By the Late Dr V. Raghavan

The drum name mrudanga naturally excites one’s curiosity and one desires to know its significance and how the percussion instrument is called "an important part (anga) of whose makeup is mud (mrud)". The first explanation which jumps to one’s mind is that at one time mrudanga was a drum variety whose body was a mud pot or cylinder which had leather stretched over its face. Indeed, such mud-drums are in vogue among folks in some parts of the country. In fact, Vinayavijaya, a late commentator on ‘the Kalpa Sutra of Bhadrabahu’, says that both panava and mrudanga were mud-made:

Panavo mrithpataha:

Murajo mardala:

Mrudanga mrinmaya: sa éva 

But a close investigation of ancient Sanskrit texts would show the real meaning of mrud-anga, and give us the information what exactly this ingredient ‘mrud’ was and where it was.

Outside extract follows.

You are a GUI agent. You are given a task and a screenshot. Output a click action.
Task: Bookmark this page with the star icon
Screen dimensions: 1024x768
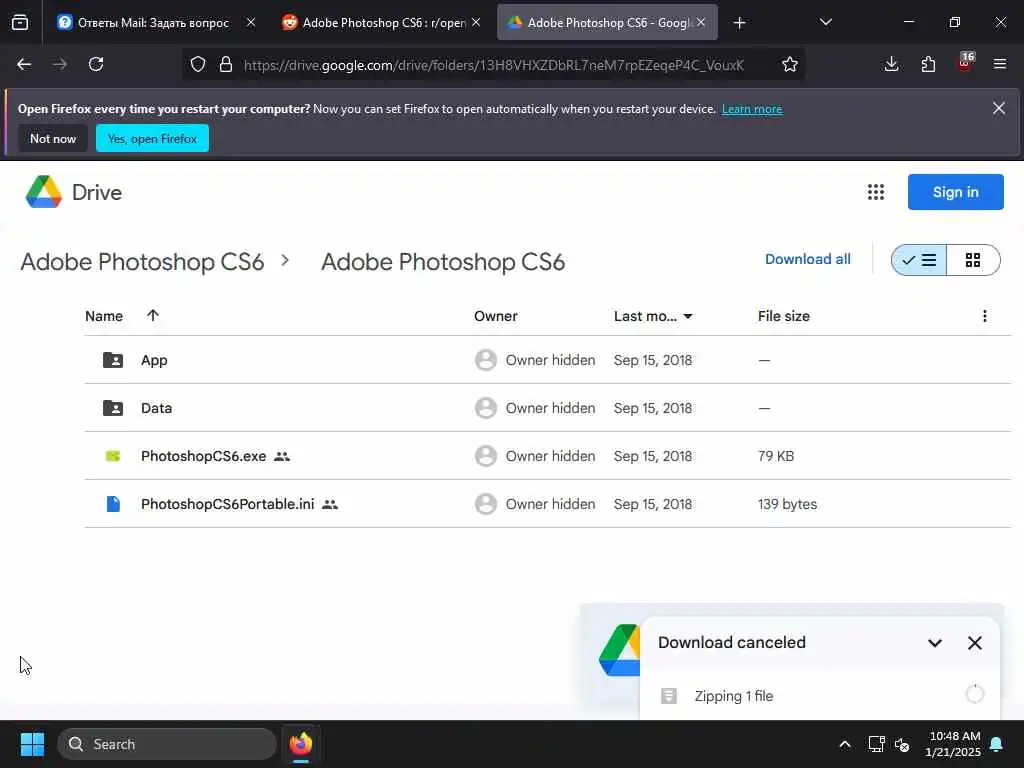pyautogui.click(x=790, y=64)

 The name mrudanga was originally applied by Bharata to the drum called pushkara. Says Sarangadeva

Proktham mrudanga sabdena

Munina pushkara thrayam (‘Sangeetharatnakara VI 1025’) 

The pushkara, which was quite in vogue in Kalidasa’s time but not in Sarangadeva’s, was more fully called, as found in the above quoted line, ‘pushkara-traya’ – a three-faced drum. Its three faces – the right side, the left side and upward one in the middle – were tuned to different swaras in the three different ‘marjanas’: mayuri, ardhamayuri and karmamaravi (Natyasatra, Kavyamala edition XXXIV, pp. 416, 421). This drum was also called the bhanda-vadya and a small but very good sculpture of this three-faced vessel-like drum, with two faces on either side and one on top, with the divine player, is found straight in front of the shrine of Nataraja at Chidambaram, at the centre of the series on the high basement of the shrine having the urdhva-tandava figure of Nataraja.

Now what is more relevant to the inquiry on hand is Bharata’s description of the make-up of this tri-pushkara. In Natyasastra, Bharata goes on to describe the mrittika or mud. We are now familiar with the dark material, called "soru", made of powder of kitta-stone and gum of cooked rice applied in a disc form on the right side of the mrudanga. In Sarangadeva’s time too, some such material was applied but in Bharata’s time this was really ‘mud’, mrit, the fine bluish mud deposited at the waterbrink of rivers. It is this mud-application that really gives the sound to the drum-face and hence is the drum named after this essential ingredient mrit, the MRUD-ANGA.